Stored records

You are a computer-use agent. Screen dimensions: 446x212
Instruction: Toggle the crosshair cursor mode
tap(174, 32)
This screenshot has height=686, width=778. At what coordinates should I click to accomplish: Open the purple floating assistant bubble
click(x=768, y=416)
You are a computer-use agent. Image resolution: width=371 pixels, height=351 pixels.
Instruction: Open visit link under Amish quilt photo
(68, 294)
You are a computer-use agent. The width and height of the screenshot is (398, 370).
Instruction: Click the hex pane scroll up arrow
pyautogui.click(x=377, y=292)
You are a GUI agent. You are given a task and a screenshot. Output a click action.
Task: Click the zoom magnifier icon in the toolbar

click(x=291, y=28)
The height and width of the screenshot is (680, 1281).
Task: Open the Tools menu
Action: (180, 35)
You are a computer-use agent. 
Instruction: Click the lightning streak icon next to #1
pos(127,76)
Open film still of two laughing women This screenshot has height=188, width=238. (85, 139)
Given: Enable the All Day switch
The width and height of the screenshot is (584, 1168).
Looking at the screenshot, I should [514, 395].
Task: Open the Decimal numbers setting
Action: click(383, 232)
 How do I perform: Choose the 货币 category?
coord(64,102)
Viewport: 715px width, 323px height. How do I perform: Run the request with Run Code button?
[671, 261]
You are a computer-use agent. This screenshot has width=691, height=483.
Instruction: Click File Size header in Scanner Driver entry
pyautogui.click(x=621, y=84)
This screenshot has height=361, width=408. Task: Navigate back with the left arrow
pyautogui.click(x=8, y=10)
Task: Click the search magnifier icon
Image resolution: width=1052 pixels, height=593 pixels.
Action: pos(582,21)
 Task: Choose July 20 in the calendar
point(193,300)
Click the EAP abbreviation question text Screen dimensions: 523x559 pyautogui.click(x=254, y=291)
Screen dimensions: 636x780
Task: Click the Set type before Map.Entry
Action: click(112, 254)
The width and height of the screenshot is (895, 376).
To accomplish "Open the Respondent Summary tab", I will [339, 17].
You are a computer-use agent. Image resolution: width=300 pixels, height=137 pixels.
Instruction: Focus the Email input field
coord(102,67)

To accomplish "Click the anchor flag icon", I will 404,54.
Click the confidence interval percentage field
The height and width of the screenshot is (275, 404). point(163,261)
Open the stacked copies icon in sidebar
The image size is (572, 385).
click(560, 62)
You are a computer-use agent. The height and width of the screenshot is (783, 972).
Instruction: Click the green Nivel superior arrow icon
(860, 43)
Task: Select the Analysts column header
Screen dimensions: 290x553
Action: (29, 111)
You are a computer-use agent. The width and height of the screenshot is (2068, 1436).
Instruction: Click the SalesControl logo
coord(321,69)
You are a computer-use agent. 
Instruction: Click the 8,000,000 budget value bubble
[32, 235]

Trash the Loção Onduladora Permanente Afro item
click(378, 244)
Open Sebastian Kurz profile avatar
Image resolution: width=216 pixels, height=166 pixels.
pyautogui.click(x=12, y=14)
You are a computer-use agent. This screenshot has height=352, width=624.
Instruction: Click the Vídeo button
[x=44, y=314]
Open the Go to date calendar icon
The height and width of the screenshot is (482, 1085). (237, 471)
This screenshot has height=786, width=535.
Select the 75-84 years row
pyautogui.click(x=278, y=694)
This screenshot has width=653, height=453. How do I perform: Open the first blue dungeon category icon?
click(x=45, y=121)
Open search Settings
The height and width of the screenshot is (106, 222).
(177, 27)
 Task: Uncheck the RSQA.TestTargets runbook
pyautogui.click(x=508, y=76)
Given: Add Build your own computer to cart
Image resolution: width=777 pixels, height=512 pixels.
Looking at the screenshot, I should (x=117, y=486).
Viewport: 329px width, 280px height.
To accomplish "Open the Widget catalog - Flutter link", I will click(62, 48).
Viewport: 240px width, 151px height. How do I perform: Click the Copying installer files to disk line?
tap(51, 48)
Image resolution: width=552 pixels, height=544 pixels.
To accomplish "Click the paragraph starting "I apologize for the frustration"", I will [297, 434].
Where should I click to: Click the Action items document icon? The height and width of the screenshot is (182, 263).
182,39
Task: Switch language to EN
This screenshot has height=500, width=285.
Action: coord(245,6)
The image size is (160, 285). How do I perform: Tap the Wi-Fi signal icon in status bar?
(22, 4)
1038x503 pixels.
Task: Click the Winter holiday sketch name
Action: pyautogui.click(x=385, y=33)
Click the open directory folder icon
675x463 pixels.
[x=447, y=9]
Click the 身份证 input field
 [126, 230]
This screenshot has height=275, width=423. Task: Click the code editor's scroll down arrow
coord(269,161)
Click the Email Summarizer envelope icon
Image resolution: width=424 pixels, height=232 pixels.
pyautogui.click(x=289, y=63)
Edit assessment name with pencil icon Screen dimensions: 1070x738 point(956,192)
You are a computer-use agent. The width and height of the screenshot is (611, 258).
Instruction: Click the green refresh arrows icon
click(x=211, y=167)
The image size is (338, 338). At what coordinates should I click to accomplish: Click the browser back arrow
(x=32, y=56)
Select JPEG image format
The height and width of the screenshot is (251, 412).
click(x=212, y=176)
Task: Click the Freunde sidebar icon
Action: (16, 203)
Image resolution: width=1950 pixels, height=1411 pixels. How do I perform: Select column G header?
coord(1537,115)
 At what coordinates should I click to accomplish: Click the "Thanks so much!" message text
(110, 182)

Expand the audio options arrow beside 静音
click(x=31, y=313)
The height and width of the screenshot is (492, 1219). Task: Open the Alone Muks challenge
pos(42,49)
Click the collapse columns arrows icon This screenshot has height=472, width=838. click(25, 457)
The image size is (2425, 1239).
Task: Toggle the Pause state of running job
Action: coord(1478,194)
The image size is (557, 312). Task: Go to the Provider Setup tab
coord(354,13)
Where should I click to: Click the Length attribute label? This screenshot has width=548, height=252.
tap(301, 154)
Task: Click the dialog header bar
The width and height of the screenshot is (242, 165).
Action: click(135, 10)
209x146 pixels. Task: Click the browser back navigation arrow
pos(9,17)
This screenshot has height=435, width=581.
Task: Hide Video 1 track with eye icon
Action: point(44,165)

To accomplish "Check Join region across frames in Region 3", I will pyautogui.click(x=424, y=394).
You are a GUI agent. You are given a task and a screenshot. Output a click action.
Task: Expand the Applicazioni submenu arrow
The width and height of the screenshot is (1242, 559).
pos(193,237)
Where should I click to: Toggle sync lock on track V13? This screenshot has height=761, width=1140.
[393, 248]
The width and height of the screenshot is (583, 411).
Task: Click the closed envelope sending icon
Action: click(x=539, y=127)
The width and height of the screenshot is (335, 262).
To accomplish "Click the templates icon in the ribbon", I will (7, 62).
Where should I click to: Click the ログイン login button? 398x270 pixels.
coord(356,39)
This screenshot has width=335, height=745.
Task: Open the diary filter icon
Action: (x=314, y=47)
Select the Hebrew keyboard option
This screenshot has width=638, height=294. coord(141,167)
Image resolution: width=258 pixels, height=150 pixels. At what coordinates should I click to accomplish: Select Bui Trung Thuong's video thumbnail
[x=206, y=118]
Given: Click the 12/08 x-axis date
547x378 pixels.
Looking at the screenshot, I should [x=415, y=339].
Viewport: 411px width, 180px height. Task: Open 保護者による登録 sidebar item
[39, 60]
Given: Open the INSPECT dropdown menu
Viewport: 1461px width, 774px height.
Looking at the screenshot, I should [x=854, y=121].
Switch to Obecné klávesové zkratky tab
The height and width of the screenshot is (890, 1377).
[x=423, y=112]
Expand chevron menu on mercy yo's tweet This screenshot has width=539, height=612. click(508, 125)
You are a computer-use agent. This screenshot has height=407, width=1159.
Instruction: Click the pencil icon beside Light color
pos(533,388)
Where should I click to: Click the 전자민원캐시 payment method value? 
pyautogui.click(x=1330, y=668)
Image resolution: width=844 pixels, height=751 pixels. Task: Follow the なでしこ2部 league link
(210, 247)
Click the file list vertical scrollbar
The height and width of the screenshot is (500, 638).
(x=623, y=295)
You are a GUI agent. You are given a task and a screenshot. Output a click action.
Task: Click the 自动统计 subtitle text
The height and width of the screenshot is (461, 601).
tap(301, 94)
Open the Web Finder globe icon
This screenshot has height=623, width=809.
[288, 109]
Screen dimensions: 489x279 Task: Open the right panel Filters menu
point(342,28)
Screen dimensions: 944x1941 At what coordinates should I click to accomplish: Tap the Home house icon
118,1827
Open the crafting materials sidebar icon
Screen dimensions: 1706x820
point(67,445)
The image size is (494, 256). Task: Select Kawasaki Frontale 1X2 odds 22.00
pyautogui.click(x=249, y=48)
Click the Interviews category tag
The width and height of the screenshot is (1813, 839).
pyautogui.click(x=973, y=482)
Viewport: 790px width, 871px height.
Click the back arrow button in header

To do
Only the span from the line with "Viewport: 411px width, 180px" through the final line of the records goes in the output, each line unchanged.

Task response
Viewport: 411px width, 180px height. Task: Open 保護者による登録 sidebar item
[39, 60]
Given: Open the INSPECT dropdown menu
Viewport: 1461px width, 774px height.
Looking at the screenshot, I should [x=854, y=121].
Switch to Obecné klávesové zkratky tab
The height and width of the screenshot is (890, 1377).
[x=423, y=112]
Expand chevron menu on mercy yo's tweet This screenshot has width=539, height=612. click(508, 125)
You are a computer-use agent. This screenshot has height=407, width=1159.
Instruction: Click the pencil icon beside Light color
pos(533,388)
Where should I click to: Click the 전자민원캐시 payment method value? 
pyautogui.click(x=1330, y=668)
Image resolution: width=844 pixels, height=751 pixels. Task: Follow the なでしこ2部 league link
(210, 247)
Click the file list vertical scrollbar
The height and width of the screenshot is (500, 638).
(x=623, y=295)
You are a GUI agent. You are given a task and a screenshot. Output a click action.
Task: Click the 自动统计 subtitle text
The height and width of the screenshot is (461, 601).
tap(301, 94)
Open the Web Finder globe icon
This screenshot has height=623, width=809.
[288, 109]
Screen dimensions: 489x279 Task: Open the right panel Filters menu
point(342,28)
Screen dimensions: 944x1941 At what coordinates should I click to accomplish: Tap the Home house icon
118,1827
Open the crafting materials sidebar icon
Screen dimensions: 1706x820
point(67,445)
The image size is (494, 256). Task: Select Kawasaki Frontale 1X2 odds 22.00
pyautogui.click(x=249, y=48)
Click the Interviews category tag
The width and height of the screenshot is (1813, 839).
pyautogui.click(x=973, y=482)
Viewport: 790px width, 871px height.
Click the back arrow button in header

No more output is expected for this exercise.